What the exercise asks =>
This exercise asks for an exact copy of every entry below, with pictures omitted.

● ● ● ●

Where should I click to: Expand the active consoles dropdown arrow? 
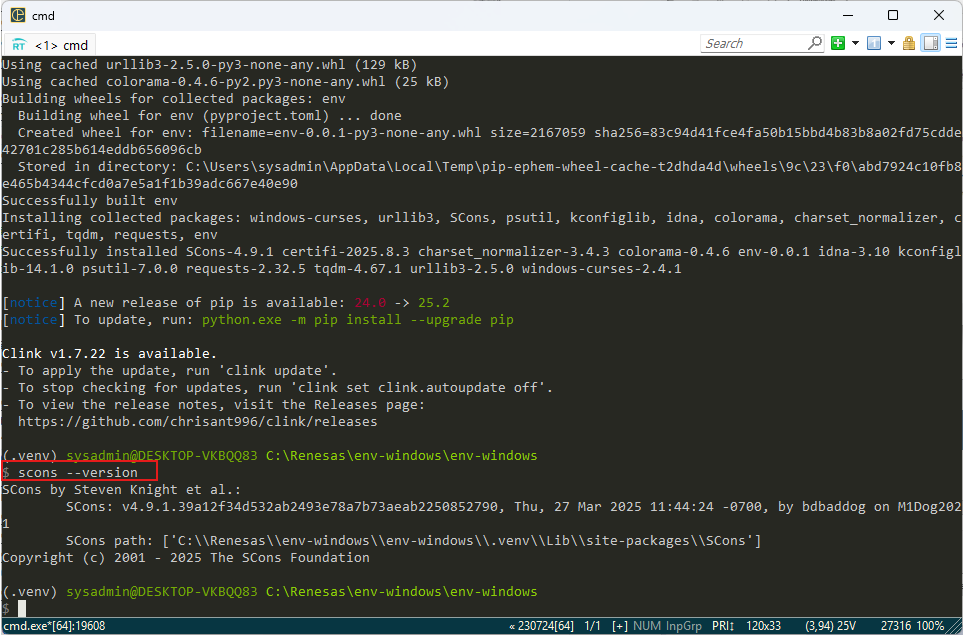pos(890,43)
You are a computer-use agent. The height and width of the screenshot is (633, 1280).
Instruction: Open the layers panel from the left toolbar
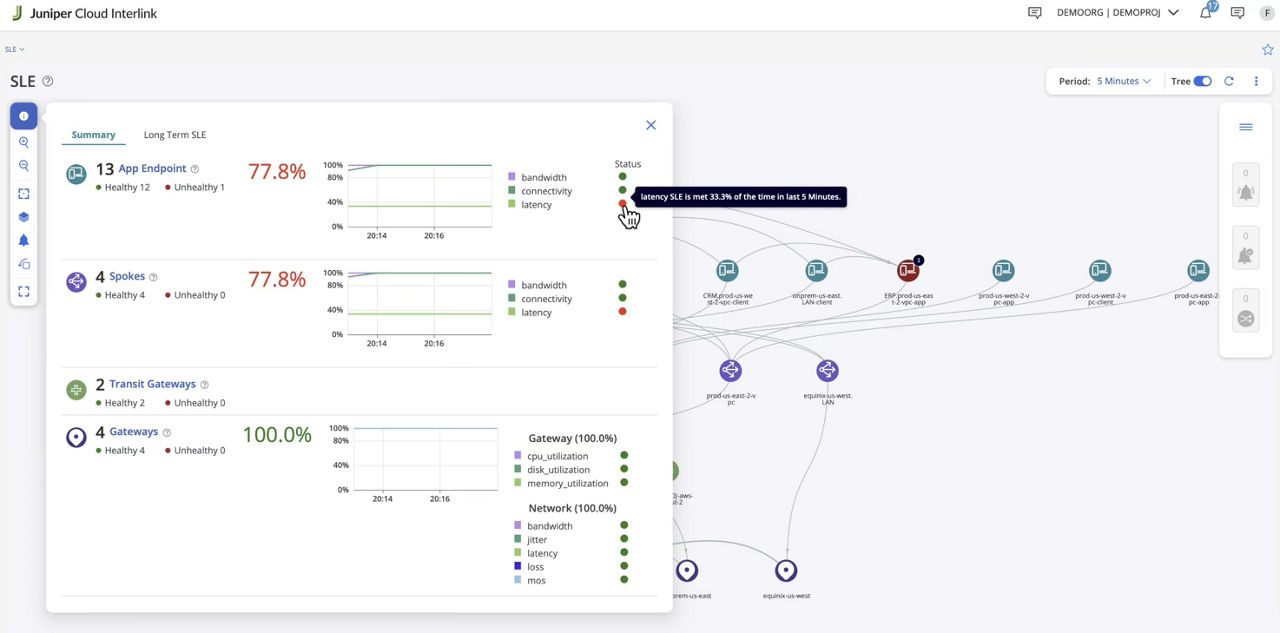(23, 216)
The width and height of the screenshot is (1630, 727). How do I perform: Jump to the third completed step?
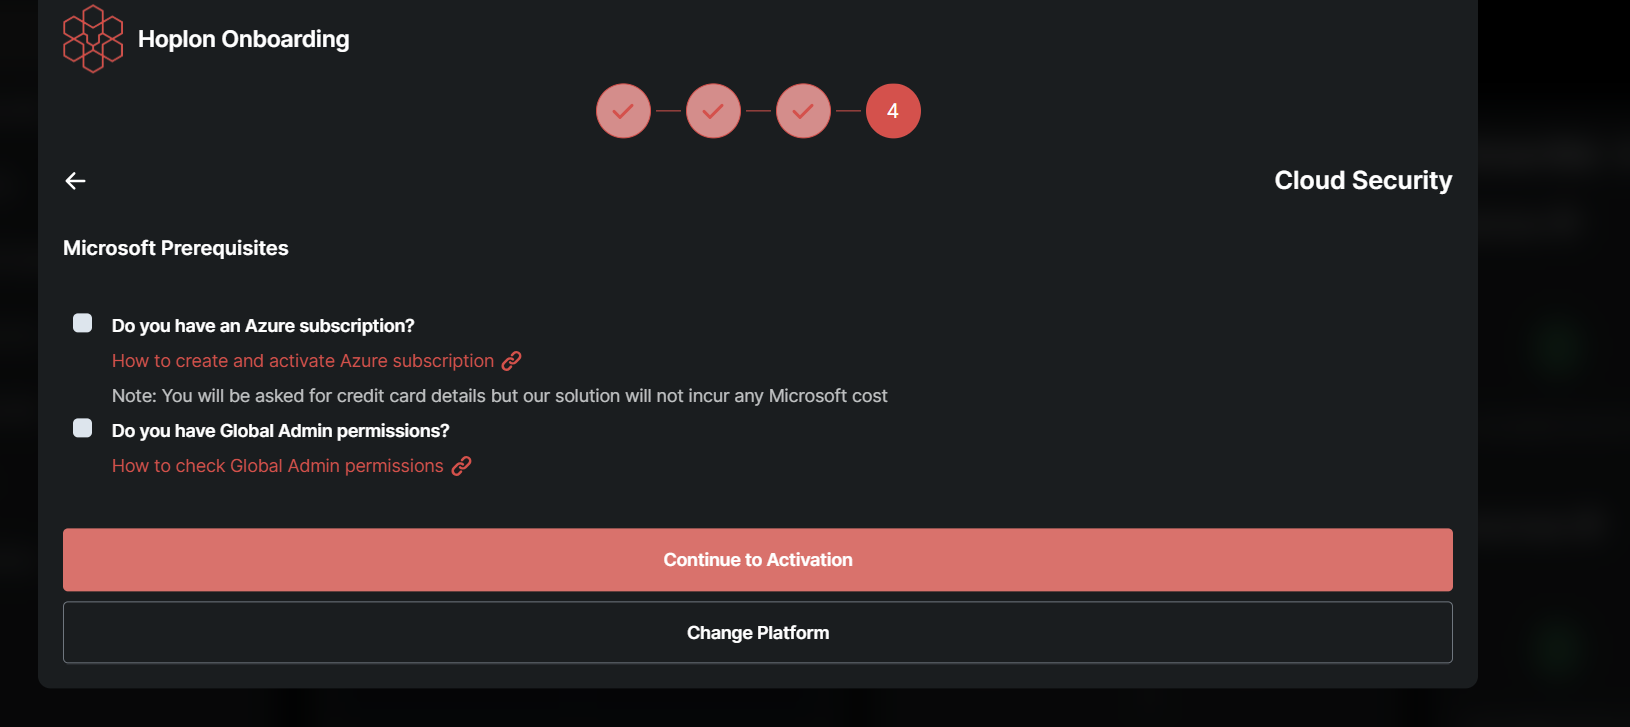tap(803, 111)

● ● ● ●

Answer to the problem =>
Where should I click to: Expand the active consoles dropdown arrow? 
pos(890,43)
You are a computer-use agent. The height and width of the screenshot is (633, 1280).
Instruction: Open the layers panel from the left toolbar
(23, 216)
The width and height of the screenshot is (1630, 727). How do I perform: Jump to the third completed step?
tap(803, 111)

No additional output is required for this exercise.